The World Bank slightly lowered its 2024 growth forecast for Barbados to 3.7 per cent in its regional economic outlook released on Wednesday, compared to 4.0 per cent outlined in its Global Economic Prospects report published in January.
The global financial institution further outlined prospects of 2.8 per cent for 2025 and 2.3 per cent a year later for the island.
The economic predictions come as the World Bank warned Latin America and the Caribbean to take serious stock of what it described as “persistent low growth that remains a barrier for development”, against the backdrop of predictions that regional Gross Domestic Product (GDP) will expand by 1.6 per cent in 2024, 2.7 per cent in 2025 and 2.6 per cent in 2026.
“These rates are the lowest compared to all other regions in the world, and insufficient to drive prosperity. With social transfers declining and wages not yet rebounding to prepandemic figures, many households are under pressure,” the Bank said in its latest report titled Competition: The Missing Ingredient for Growth? It said the region has reached a critical juncture where growth has stalled, undermining progress.
At Wednesday’s press conference, Chief Economist for Latin America and the Caribbean William Maloney told journalists: “Whether it’s two per cent or 2.5. per cent or 1. 5 per cent, these rates of growth are just way too low to make a meaningful dent in poverty reduction or facilitate social mobility. We have to be thinking of a 10-year horizon of what reforms we need to undertake as a region to get us to be talking about growth rates of perhaps five per cent.”

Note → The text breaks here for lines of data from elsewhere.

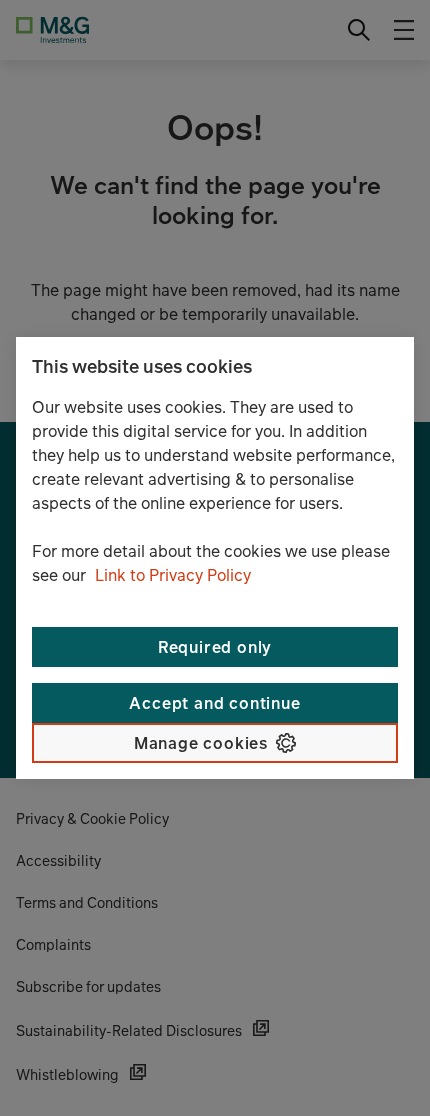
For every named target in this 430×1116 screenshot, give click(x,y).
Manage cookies (201, 743)
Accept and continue (214, 703)
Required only (215, 647)
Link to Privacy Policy (173, 575)
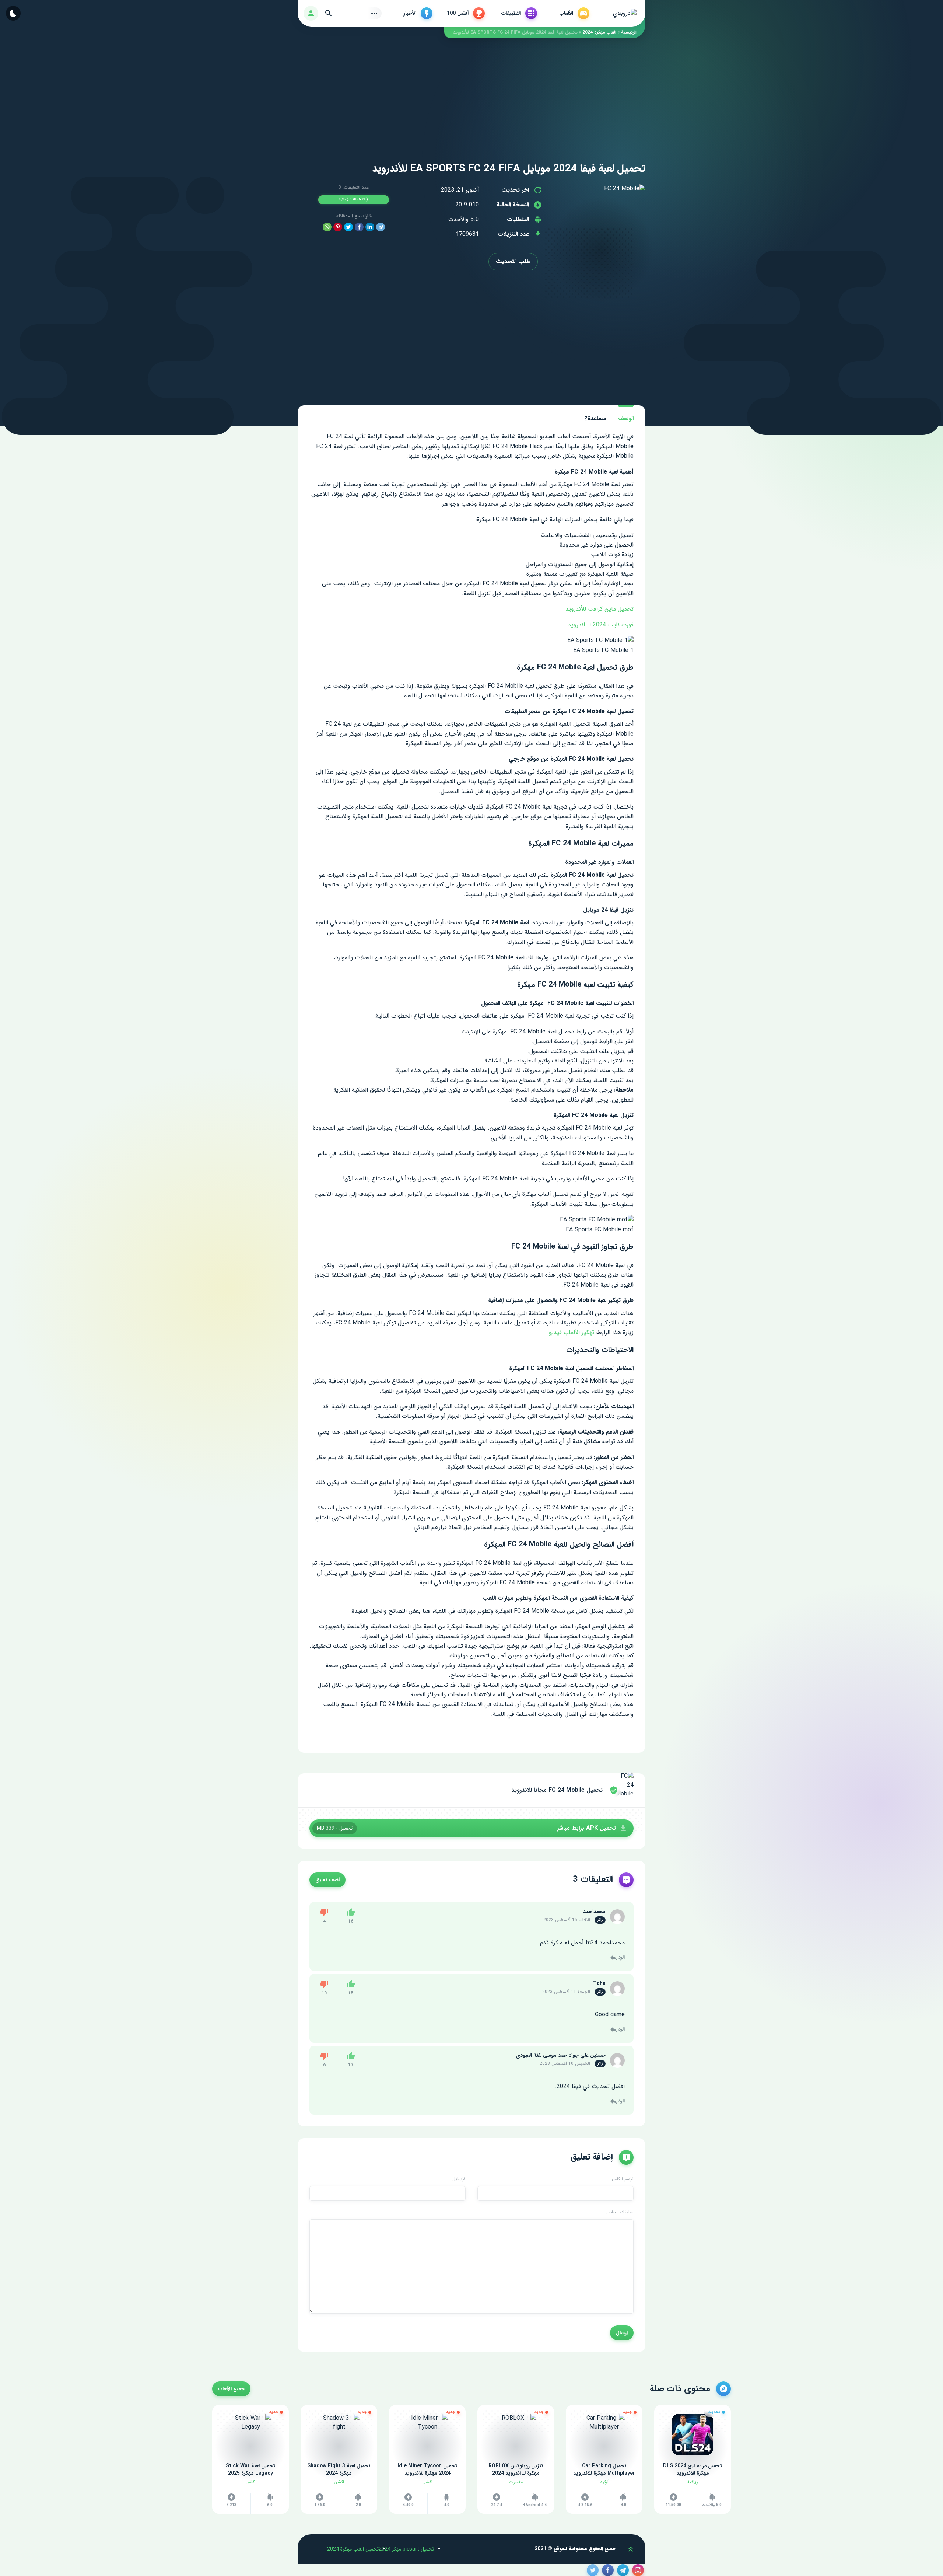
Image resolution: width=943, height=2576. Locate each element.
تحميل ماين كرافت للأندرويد (599, 609)
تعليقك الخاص (620, 2212)
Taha (599, 1983)
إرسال (622, 2333)
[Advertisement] (471, 90)
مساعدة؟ (595, 418)
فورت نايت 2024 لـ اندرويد (601, 624)
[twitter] (348, 227)
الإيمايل (459, 2179)
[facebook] (359, 227)
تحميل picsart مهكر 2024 (406, 2549)
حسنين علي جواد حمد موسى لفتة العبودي (561, 2055)
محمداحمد (594, 1911)
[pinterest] (337, 227)
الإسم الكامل (623, 2179)
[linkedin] (369, 227)
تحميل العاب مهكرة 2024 (353, 2549)
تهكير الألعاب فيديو (571, 1332)
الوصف (626, 418)
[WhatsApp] (327, 227)
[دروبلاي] (624, 13)
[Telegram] (380, 227)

The World Bank report said factors driving these growth numbers include low levels of investment and domestic consumption, elevated interest rates and high fiscal deficits, declining commodity prices, and uncertainty in the prospects of important partners such as the US, China, Europe and other G7 countries.
It also pointed out that an adverse global scenario, marked by geopolitical tensions, disruptions of shipments through the Suez Canal, and the El Niño phenomenon could further dampen prospects.
Maloney expressed concern that even as the shock of the COVID-19 pandemic dissipates, growth rates in Latin America and the Caribean mirror those of the 2010s and this reveals that the region has failed to address persistent obstacles that have blocked its potential, including low education levels, poor infrastructure, and high investment costs, which also fuel social discontent.
“An agenda that drives growth forward is one that addresses these gaps seriously,” the World Bank economist said. “Otherwise, the region will remain stuck and won’t be able to attract investments or seize new opportunities, such as nearshoring or the low-carbon economy. Improving competition systems should be part of these strategies, leading to improvements for consumers and businesses.”
The report highlights potential areas for action, emphasising that leveraging competition policies and institutions is key to any impactful growth strategy.
The World Bank said that fostering competition is central to reviving the economy and winning back investor confidence.
When competition is underpinned by sound policies, institutions and frameworks, companies innovate, become more efficient and provide technological breakthroughs, it added.